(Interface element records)

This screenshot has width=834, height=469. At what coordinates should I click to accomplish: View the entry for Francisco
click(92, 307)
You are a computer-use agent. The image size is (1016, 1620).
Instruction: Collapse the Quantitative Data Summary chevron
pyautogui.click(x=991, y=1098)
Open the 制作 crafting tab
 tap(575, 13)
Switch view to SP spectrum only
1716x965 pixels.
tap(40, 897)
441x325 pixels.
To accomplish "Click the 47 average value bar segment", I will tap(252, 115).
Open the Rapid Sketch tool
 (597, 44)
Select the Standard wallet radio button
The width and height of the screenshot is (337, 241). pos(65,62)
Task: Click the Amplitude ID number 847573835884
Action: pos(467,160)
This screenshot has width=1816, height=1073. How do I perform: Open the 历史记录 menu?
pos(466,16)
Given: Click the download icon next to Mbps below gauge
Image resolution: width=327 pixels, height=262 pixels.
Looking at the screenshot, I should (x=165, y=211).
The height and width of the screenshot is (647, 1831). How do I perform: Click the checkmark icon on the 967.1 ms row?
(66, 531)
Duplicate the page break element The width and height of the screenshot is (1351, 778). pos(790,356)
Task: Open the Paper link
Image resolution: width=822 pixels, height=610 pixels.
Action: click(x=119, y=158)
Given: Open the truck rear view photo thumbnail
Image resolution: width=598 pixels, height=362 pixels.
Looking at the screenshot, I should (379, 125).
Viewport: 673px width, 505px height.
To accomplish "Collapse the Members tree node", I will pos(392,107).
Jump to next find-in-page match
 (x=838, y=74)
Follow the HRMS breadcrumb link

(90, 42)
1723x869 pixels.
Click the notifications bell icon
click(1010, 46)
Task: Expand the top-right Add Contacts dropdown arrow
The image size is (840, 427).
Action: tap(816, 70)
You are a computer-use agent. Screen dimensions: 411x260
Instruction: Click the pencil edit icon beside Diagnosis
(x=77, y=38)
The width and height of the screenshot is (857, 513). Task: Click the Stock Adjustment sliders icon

### OBJECTIVE
Could you copy all of the rows above, reproducing every line without any change?

### FINAL ANSWER
This screenshot has width=834, height=469. At what coordinates should I click to accomplish: View the entry for Francisco
click(92, 307)
You are a computer-use agent. The image size is (1016, 1620).
Instruction: Collapse the Quantitative Data Summary chevron
pyautogui.click(x=991, y=1098)
Open the 制作 crafting tab
 tap(575, 13)
Switch view to SP spectrum only
1716x965 pixels.
tap(40, 897)
441x325 pixels.
To accomplish "Click the 47 average value bar segment", I will tap(252, 115).
Open the Rapid Sketch tool
 (597, 44)
Select the Standard wallet radio button
The width and height of the screenshot is (337, 241). pos(65,62)
Task: Click the Amplitude ID number 847573835884
Action: pos(467,160)
This screenshot has width=1816, height=1073. How do I perform: Open the 历史记录 menu?
pos(466,16)
Given: Click the download icon next to Mbps below gauge
Image resolution: width=327 pixels, height=262 pixels.
Looking at the screenshot, I should (x=165, y=211).
The height and width of the screenshot is (647, 1831). How do I perform: Click the checkmark icon on the 967.1 ms row?
(66, 531)
Duplicate the page break element The width and height of the screenshot is (1351, 778). pos(790,356)
Task: Open the Paper link
Image resolution: width=822 pixels, height=610 pixels.
Action: click(x=119, y=158)
Given: Open the truck rear view photo thumbnail
Image resolution: width=598 pixels, height=362 pixels.
Looking at the screenshot, I should (379, 125).
Viewport: 673px width, 505px height.
To accomplish "Collapse the Members tree node", I will pos(392,107).
Jump to next find-in-page match
 (x=838, y=74)
Follow the HRMS breadcrumb link

(90, 42)
1723x869 pixels.
Click the notifications bell icon
click(1010, 46)
Task: Expand the top-right Add Contacts dropdown arrow
The image size is (840, 427).
Action: tap(816, 70)
You are a computer-use agent. Screen dimensions: 411x260
Instruction: Click the pencil edit icon beside Diagnosis
(x=77, y=38)
The width and height of the screenshot is (857, 513). Task: Click the Stock Adjustment sliders icon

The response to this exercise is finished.